La diversa Sezione della Corte d'Appello di Roma cui perveniva il rinvio dalla Cassazione, per la riedizione della decisione di II° nel merito, ribadiva la condotta di reato, sebbene diminuendo la durata della pena.

Secondo il diverso Collegio, l'imputata non aveva offerto una spiegazione alternativa della propria condotta o, comunque, elementi positivamente valutabili, al fine di desumere il carattere calunnioso delle accuse rivoltele dai suoi vicini di casa. Ribadisce il collegio che i comportamenti descritti, seppure isolatamente non integranti reato, sono stati, nel loro insieme, gravemente invasivi della sfera psichica delle vittime, per la loro reiterazione ossessiva e per la loro idoneità ad incidere, negativamente, sulla libertà morale dei destinatari, determinando un turbamento psichico dal punto di vista del disagio e dello stato di ansia.

Coerente con tale contesto viene ritenuta la decisione finale dei coniugi Caio e Sempronia di trasferirsi in altra abitazione, seppure ad essa la Corte territoriale riconnetta anche una serie di causali diverse.

Di qui il secondo ricorso per Cassazione di Tizia, che nuovamente impugna la sentenza.

La Cassazione, con la pronuncia su richiamata, cassa nuovamente con rinvio la pronuncia della Corte d'Appello, ritenendo in parte fondato il primo motivo di ricorso avanzato dalla difesa di Tizia.

Tra le doglianze proponibili quali mezzi di ricorso, ai sensi dell'art. 606 c.p.p., non rientrano quelle relative alla valutazione delle prove, specie se implicanti la soluzione di contrasti testimoniali, la scelta tra divergenti versioni ed interpretazioni, l'indagine sull'attendibilità dei testimoni e parti lese, salvo il controllo estrinseco della congruità e logicità della motivazione, senza che possa essere svolto in sede di legittimità, un riesame delle fonti di prova raccolte nel giudizio di merito e già vagliate in quel contesto.

···

- _Esercizi_:
1. Elenca tutti i nomi di persona che compaiono nel testo.
2. Riporta parola per parola il tratto del testo che va da "Secondo il diverso" fino a "stato di ansia.".
Le voci riportate qui non hanno alcun legame con il testo.

- _Elenco voci_:
···

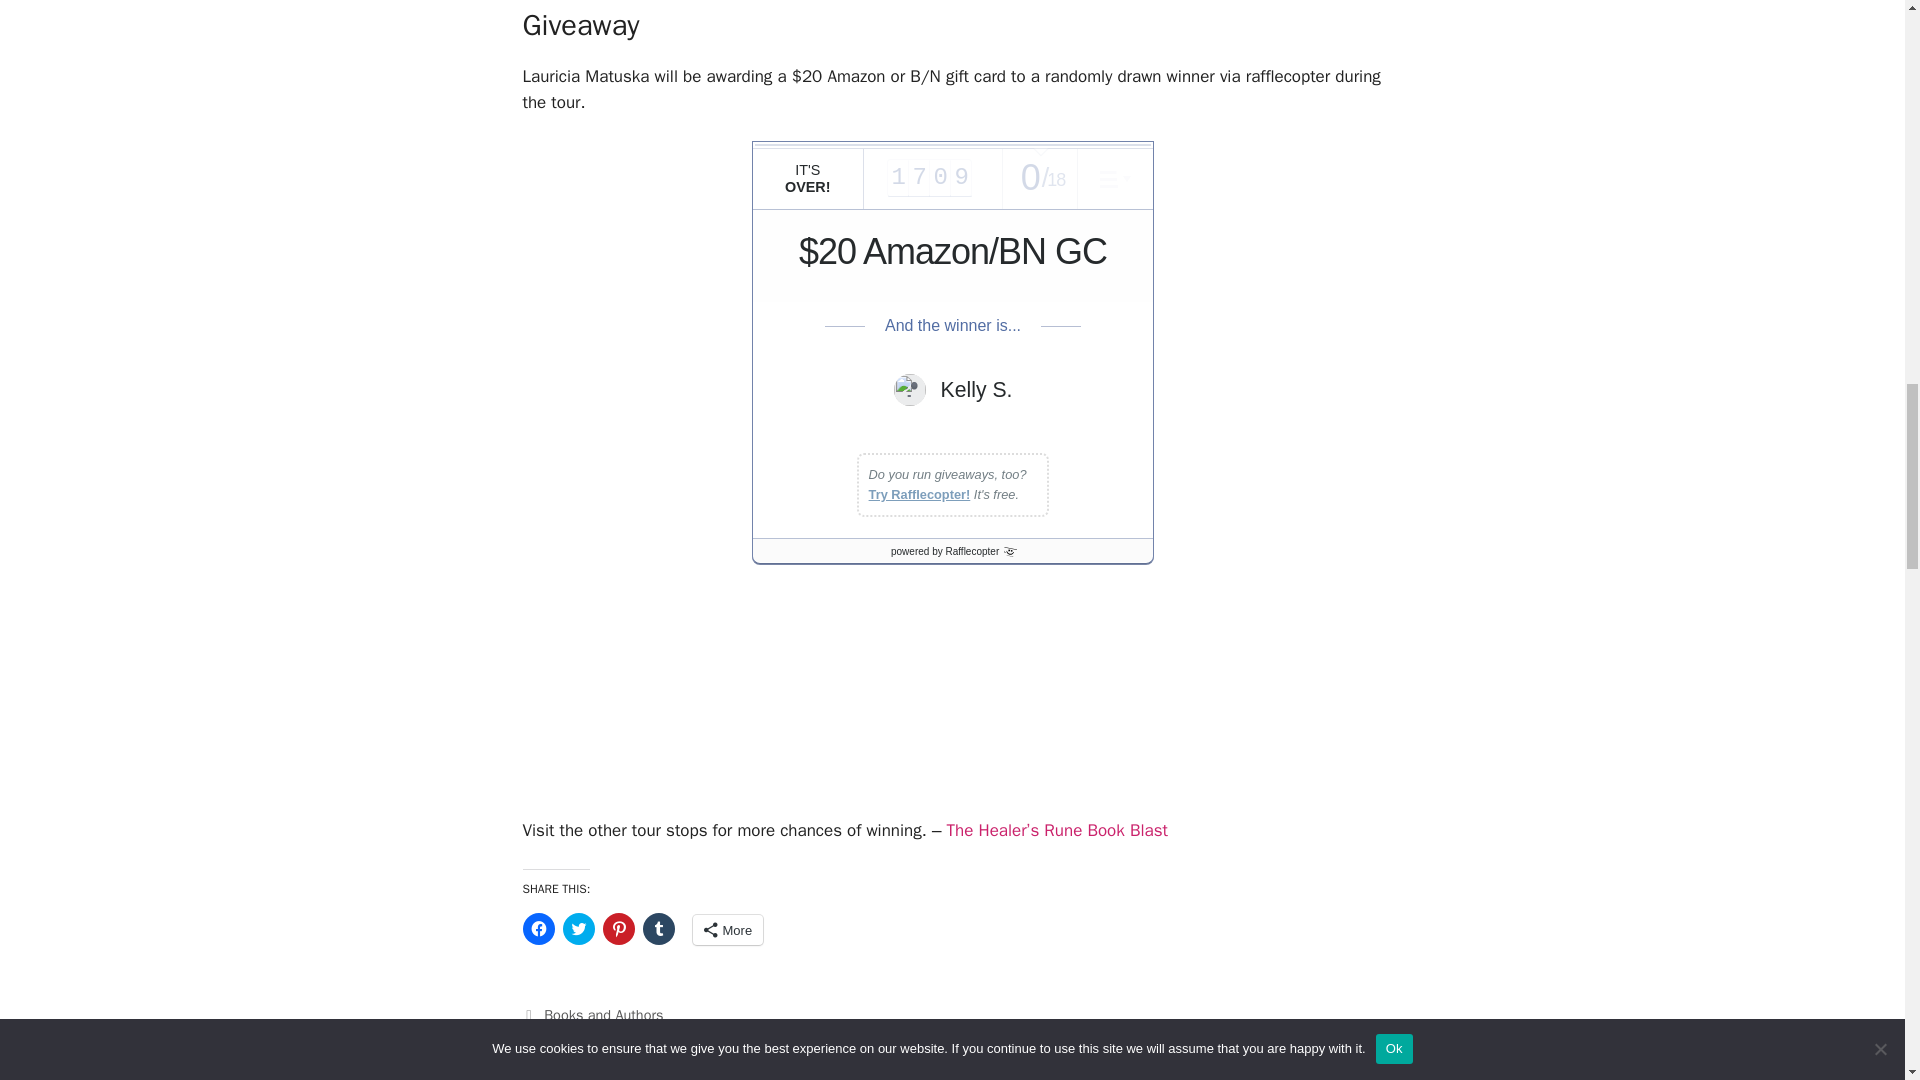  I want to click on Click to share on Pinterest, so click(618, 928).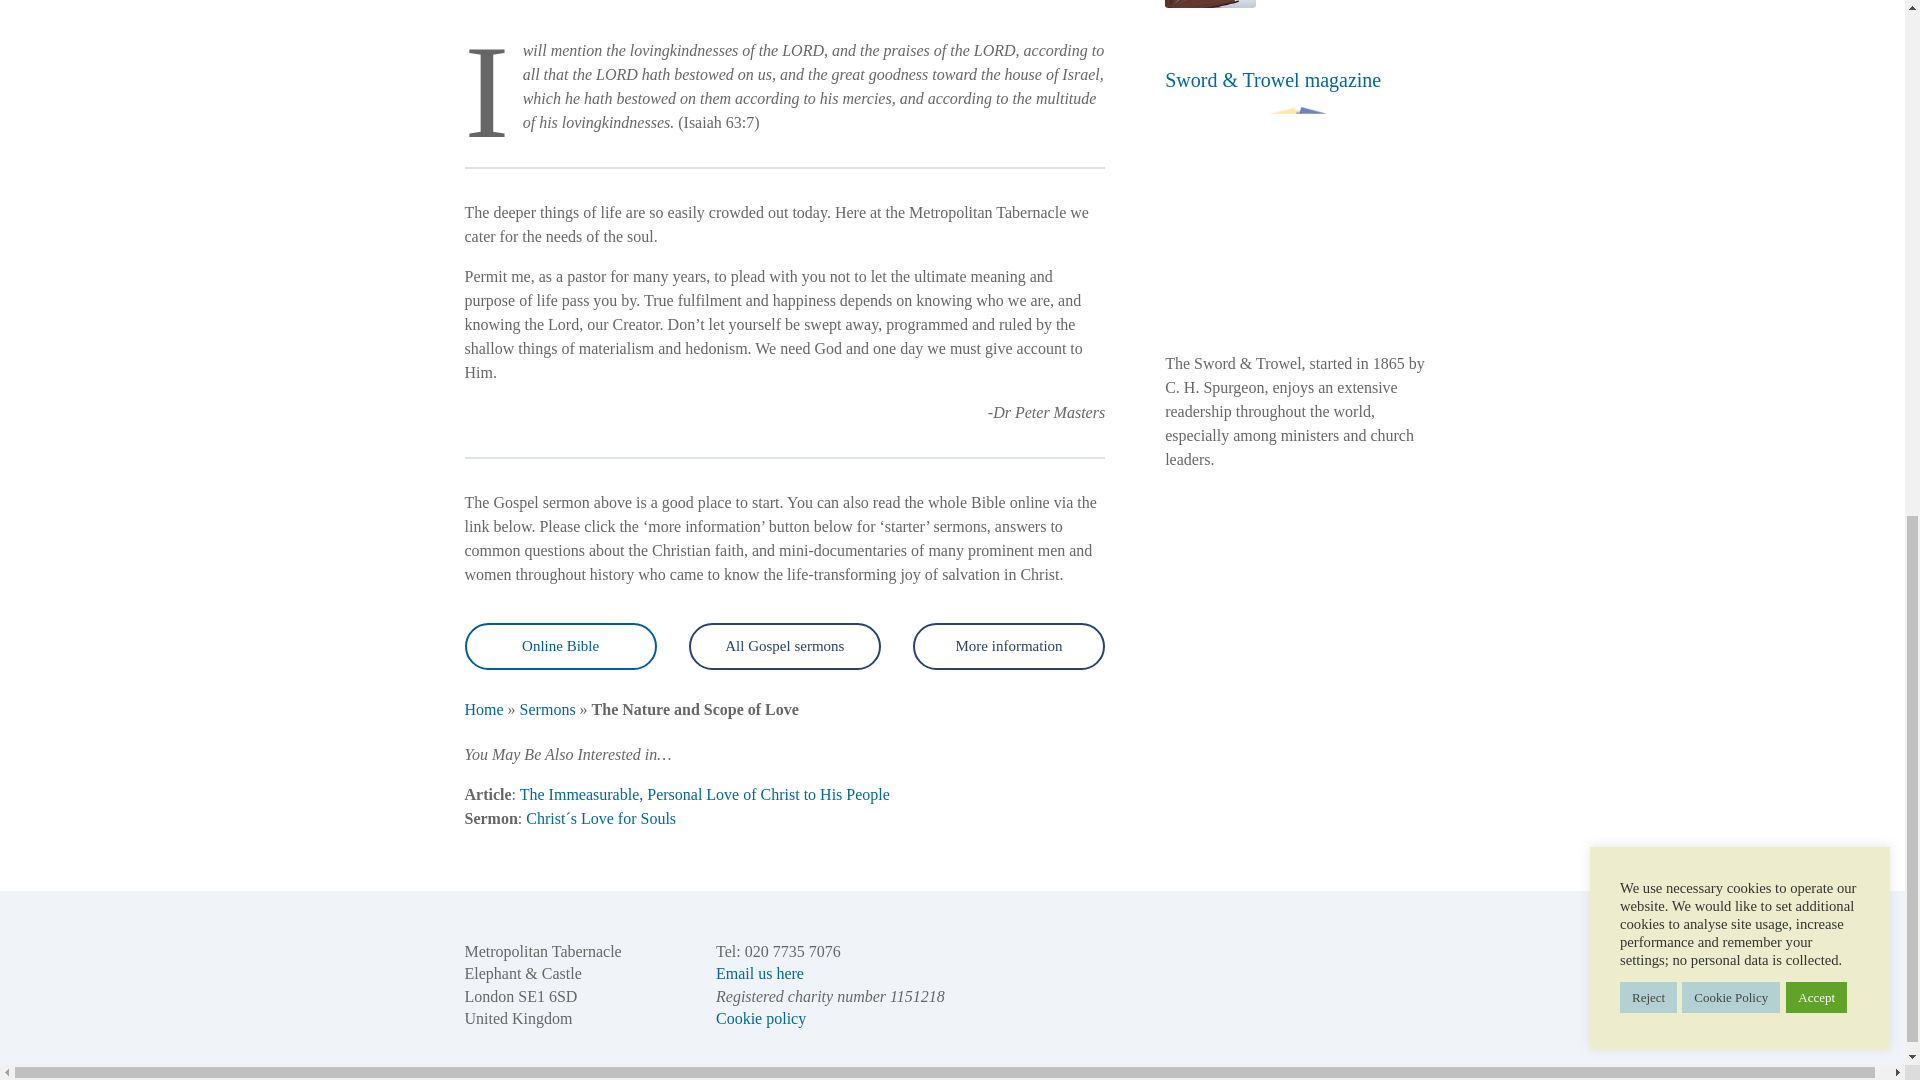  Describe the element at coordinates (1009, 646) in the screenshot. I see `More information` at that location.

···

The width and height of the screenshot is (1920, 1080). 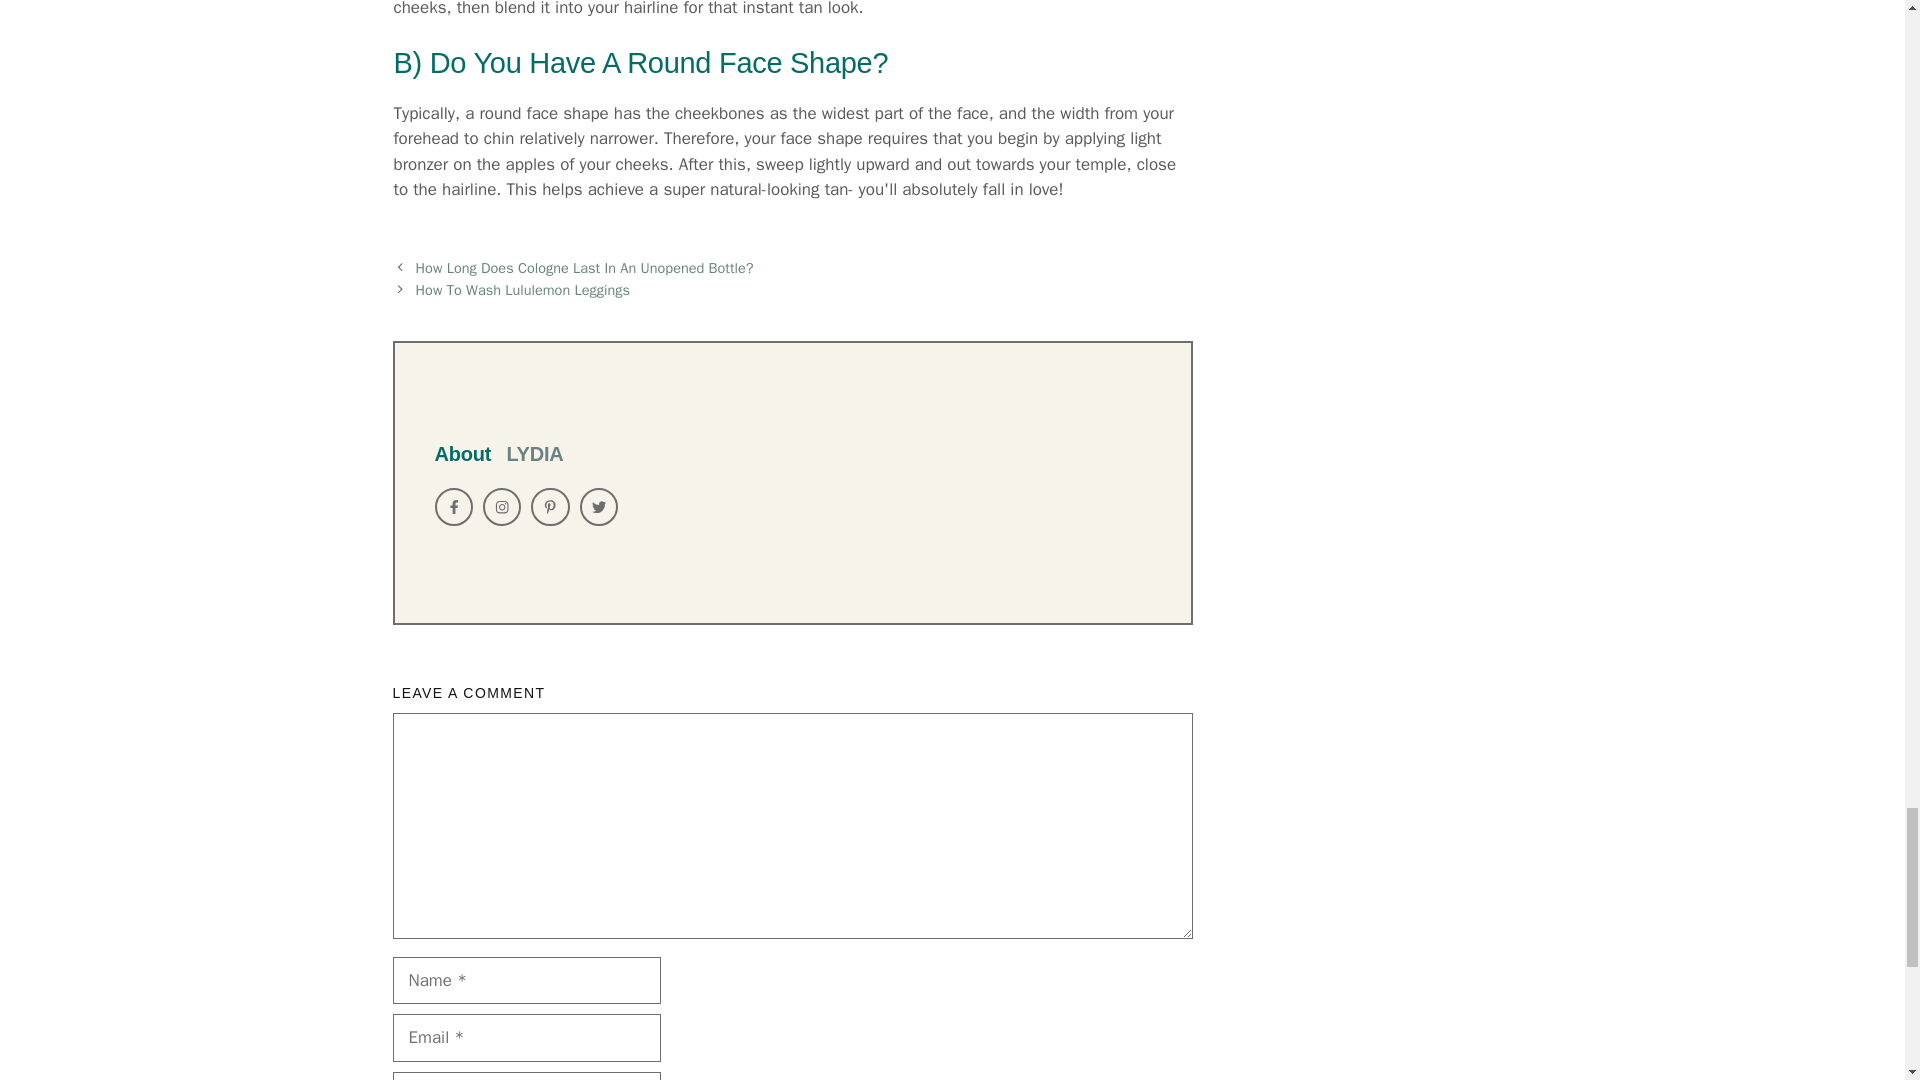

···

- _Soluzioni_:
1. Caio, Sempronia, Tizia

2.
Secondo il diverso Collegio, l'imputata non aveva offerto una spiegazione alternativa della propria condotta o, comunque, elementi positivamente valutabili, al fine di desumere il carattere calunnioso delle accuse rivoltele dai suoi vicini di casa. Ribadisce il collegio che i comportamenti descritti, seppure isolatamente non integranti reato, sono stati, nel loro insieme, gravemente invasivi della sfera psichica delle vittime, per la loro reiterazione ossessiva e per la loro idoneità ad incidere, negativamente, sulla libertà morale dei destinatari, determinando un turbamento psichico dal punto di vista del disagio e dello stato di ansia.